§ Required action
Nothing but a number is expected: the count of lines in the data below that include "icon".

Items from a data source:
----
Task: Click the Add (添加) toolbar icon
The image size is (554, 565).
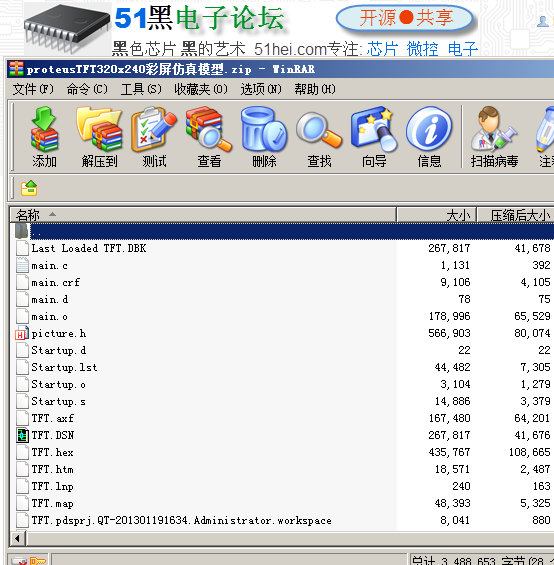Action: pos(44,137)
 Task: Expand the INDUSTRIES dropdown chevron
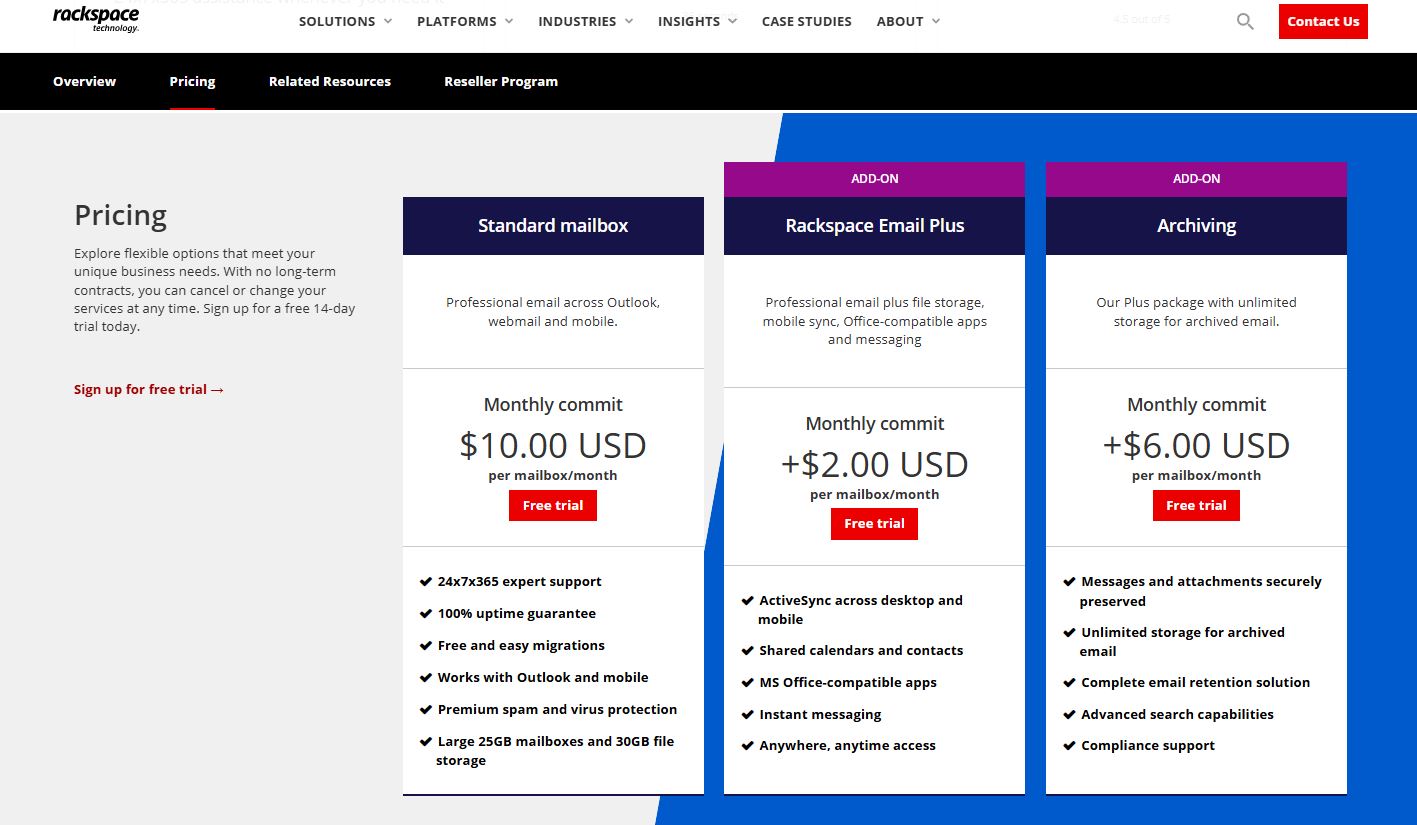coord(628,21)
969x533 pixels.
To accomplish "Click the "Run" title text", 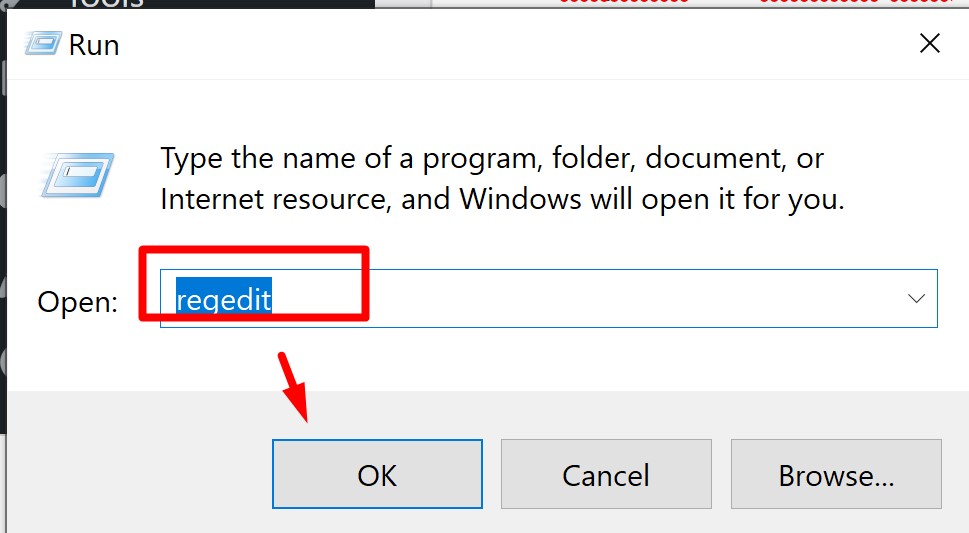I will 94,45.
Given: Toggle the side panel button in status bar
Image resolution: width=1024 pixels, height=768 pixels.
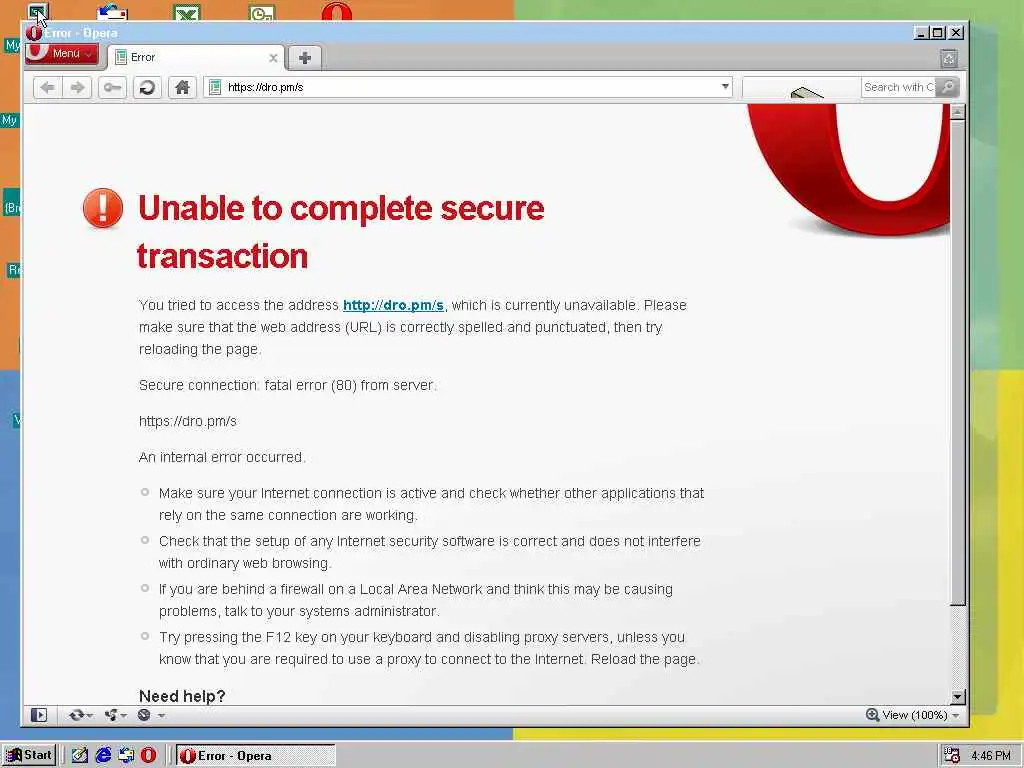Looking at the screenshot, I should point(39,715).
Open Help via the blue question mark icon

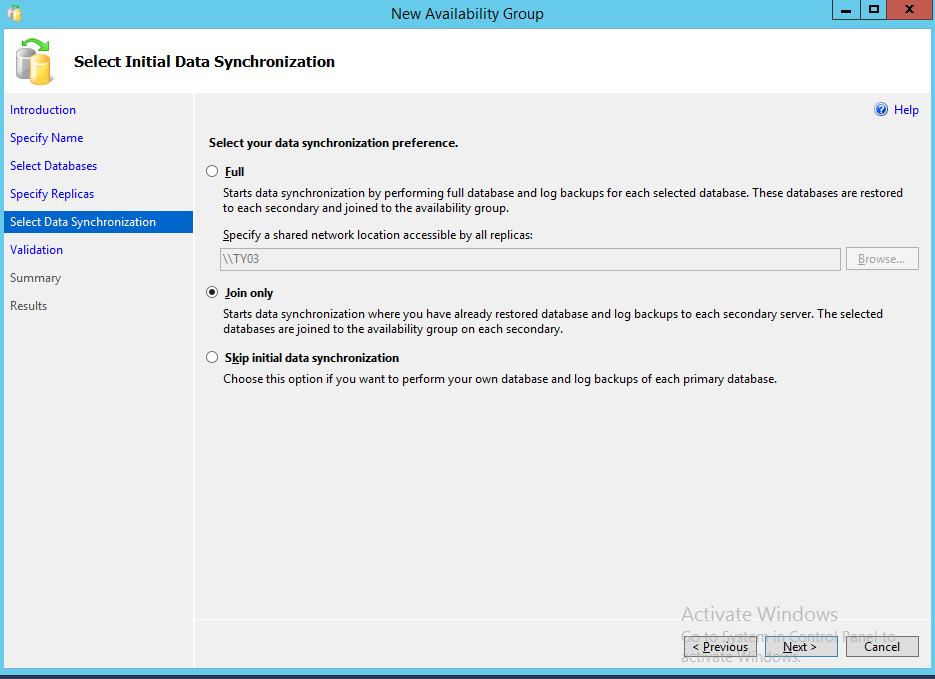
----
§ Exercise result
2